Colleen, my feisty red-head from Arabic class, and I grabbed drinks at a downtown bar on Nicollet Wed. evening where I related the other half of my experiences abroad. If you’re reading this, you’ve probably read my blog most of this year, and nothing I said didn’t occur; however, certain parts were omitted to protect my, well, innocence, in many ways…But girlfriends deserve the whole tale, from Cairo to Thailand to Jordan to Israel. According to Colleen, that one night in Thailand is a story for the grandkids ;-)

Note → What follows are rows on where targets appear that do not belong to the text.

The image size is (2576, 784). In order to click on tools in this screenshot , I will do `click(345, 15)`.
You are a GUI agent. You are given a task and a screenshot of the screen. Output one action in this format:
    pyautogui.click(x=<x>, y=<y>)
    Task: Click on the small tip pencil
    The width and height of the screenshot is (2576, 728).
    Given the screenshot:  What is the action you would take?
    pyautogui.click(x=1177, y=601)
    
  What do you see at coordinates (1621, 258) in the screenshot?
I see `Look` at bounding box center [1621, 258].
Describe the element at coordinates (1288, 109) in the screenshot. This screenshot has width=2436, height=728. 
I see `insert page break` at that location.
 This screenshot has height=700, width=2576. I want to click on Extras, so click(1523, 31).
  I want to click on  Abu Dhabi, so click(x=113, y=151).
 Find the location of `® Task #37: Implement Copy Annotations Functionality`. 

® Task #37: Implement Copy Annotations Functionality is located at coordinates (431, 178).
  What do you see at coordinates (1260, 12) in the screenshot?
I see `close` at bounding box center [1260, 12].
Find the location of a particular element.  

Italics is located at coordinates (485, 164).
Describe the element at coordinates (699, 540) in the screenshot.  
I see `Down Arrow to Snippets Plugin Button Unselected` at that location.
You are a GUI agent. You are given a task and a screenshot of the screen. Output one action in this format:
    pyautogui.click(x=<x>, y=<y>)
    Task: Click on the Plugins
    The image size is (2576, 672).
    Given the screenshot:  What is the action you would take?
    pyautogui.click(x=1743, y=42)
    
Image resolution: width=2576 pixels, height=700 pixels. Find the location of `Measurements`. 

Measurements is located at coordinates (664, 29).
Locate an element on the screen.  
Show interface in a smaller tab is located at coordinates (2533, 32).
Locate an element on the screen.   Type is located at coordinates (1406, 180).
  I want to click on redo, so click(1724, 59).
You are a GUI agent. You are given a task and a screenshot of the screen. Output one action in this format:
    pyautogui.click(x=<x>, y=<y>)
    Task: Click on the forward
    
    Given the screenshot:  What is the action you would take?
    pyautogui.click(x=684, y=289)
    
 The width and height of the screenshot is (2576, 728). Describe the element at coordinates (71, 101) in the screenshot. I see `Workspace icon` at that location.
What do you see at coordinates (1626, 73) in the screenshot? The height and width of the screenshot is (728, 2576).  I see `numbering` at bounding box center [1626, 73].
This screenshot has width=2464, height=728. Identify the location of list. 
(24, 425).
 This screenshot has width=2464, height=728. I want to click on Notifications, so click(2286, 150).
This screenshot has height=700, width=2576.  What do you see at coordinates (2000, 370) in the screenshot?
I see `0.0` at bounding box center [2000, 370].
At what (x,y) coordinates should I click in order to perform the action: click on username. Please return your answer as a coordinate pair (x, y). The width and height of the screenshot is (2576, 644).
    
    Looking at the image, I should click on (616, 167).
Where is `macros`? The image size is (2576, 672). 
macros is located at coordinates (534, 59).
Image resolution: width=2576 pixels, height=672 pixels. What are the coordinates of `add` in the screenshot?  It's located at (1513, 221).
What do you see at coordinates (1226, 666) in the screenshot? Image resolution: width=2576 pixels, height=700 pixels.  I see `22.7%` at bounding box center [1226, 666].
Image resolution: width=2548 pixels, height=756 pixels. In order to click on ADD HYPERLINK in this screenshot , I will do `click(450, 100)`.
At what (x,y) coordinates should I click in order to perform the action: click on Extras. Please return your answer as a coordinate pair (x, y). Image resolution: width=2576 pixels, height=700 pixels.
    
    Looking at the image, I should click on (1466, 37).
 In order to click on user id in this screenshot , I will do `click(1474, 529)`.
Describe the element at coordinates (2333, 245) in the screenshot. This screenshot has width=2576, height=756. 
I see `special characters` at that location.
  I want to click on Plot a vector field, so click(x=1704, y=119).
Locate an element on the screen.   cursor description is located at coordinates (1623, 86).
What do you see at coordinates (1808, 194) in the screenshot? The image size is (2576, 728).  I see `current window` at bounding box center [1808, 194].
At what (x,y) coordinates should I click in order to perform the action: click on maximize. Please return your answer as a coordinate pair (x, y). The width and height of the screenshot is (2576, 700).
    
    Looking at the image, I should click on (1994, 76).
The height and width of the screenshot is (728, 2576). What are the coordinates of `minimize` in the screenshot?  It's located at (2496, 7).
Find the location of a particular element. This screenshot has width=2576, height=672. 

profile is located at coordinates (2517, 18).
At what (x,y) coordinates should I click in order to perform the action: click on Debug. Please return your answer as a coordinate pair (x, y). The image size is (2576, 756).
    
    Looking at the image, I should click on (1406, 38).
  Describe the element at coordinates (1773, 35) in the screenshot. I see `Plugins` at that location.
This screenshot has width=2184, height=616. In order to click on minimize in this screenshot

Then, on Thursday, my best friend from the pre-Wawa days, Meg, came and visited me from Madison, and we gossiped, watched Clueless, saw Harry Potter (just as good the second time!), and slept in. It was so wonderful to see her and show her my world and just talk about my life. Having graduated last year from the U, she has endured a year in the real world and has offered a rather dreary perspective of the corporate world. I just hope I end up somewhere I like, insha’allah, love, but, at least, enjoy when I enter a career. I spent the next night watching Happy Feet and picking up Andrew from an Uptown apartment at 4 am; despite his incorrect directions, I eventually wove through the south side of Minneapolis. Next time, I’m going and we’re crashing in someone’s place till the next morning! Dinner with the grandparents, a Brazilian birthday party...life is pretty good here in Chaska. In fact, according to a recent poll, Chaska has been rated the 8th best city in the nation! So, yeah, I’ve really got nothing to complain about.